第5話 幼馴染への恋
俺は中学校一年生の十月以降、猛勉強をした。
今までは時間が空けば、アニメを観たり、ゲームをしていたりしていたのだが、その時間を泣く泣く減らしていった。
目標が高かったこともあり、時間はかかった。
それでも中学校二年生の一学期末には、弥居子ちゃんが一位だったのに対して、二位にまで上がることができた。
弥居子ちゃんは、
「すごいね、陸時ちゃん」
とわがことのように喜んでくれた。
しかし、俺の最終目標は、学年一位になることだった。
さらに努力を続けていた結果、中学校二年生の二学期末には、ついに一位になった。
弥居子ちゃんは僅差の二位。
「陸時ちゃん、おめでとう」
この時も弥居子ちゃんはわがことのように喜んでくれた。
これ以降、俺と弥居子ちゃんは学年一位を争うようになる。
この頃になると、弥居子ちゃんと俺がつり合っていないという声はかなり減ってはきた。
しかし、その声は全くなくなったわけではなく、
「桜里は、頭はいいかもしれないが、顔は俺の方が上だ! その意味では冬板さんと桜里はつり合っていない。だからイケメンの俺が付き合うべきなんだ!」
という声があり、実際、このような言葉で弥居子ちゃんに告白してきた男子がいたそうだ。
弥居子ちゃんは断ってくれた。
しかし、顔に自信が持てない俺にとっては、その意味においては弥居子ちゃんとつり合いがとれていないと思わざるをえず、悩みの種になってしまっていた。

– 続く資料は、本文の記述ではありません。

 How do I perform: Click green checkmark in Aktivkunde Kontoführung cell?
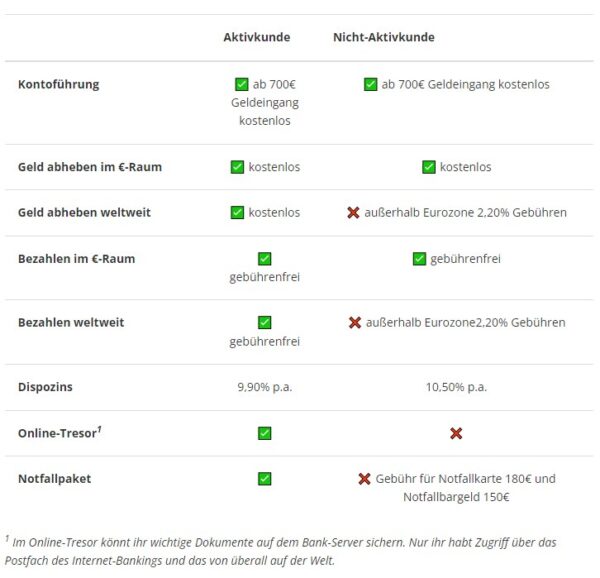[x=241, y=85]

高校一年生の入学時点では、弥居子ちゃんのことは幼馴染以上の存在だとは思っていないままだった。
弥居子ちゃんもそうだったと思う。
普通の幼馴染だとさすがにお互い距離を取り始める頃だろう。
しかし、俺たち二人は高校に入ってからも、登校は必ず一緒、下校も一緒のことが多く、平日の放課後や休日は一緒に過ごす日々が続いていた。
中学生の時と同じで、こうして親しくしていると、
「つり合いが取れていない」
という悪口を言う人たちが出てくる。
俺は、弥居子ちゃんとつり合いを取れるような男子になる為、一生懸命努力を続けていた。
勉強だけでなく身だしなみにも力を入れるようになっていた。
成績の面では中学校の時と同じで弥居子ちゃんと一位の座を争うようになった。
この面では、
「つり合っていない」
という言葉は言われなくなった。
顔については、弥居子ちゃんが、
「いい顔をしているよ」
と言ってくれていたので、あまり気にしないようにしていた。
こうして、幼馴染としての関係が高校でも安定してくる。
俺はこの関係が高校生の間、ずっと続くと思っていた。
しかし……。
弥居子ちゃんは高校生になると、美人としてさらなる成長をし始めていた。
その成長によって、俺の心の中にだんだん変化が生じてくる。
俺は弥居子ちゃんが好きだ!
俺は高校一年生の九月のある日、その想いが急速に湧き上がり、心を埋め尽くしていった。
そう。
俺は弥居子ちゃんに恋をしたのだ。
それからの俺は、この想いを弥居子ちゃんに伝えようとする。
しかし、それがなかなか言葉にならない。
弥居子ちゃんと一緒にいても、心がだんだん苦しくなってしまう。
弥居子ちゃんは俺の様子がそれまでと違うことは認識していて、心配はしてくれる。
でもそれが俺の弥居子ちゃんに対しての「恋する心」というところまでは理解していないようだった。
その間にも弥居子ちゃんは告白され続ける。
これほど魅力のある女性だ。
たくさんの男子に告白されるのは理解できるというもの。
それも一度失敗してもめげることなく、何度でも告白してくる男子がいたほどだ。
このままだと、いつかは弥居子ちゃんが誰かの告白を受け入れる日がきてしまう……。
だんだんあせってきた俺だった。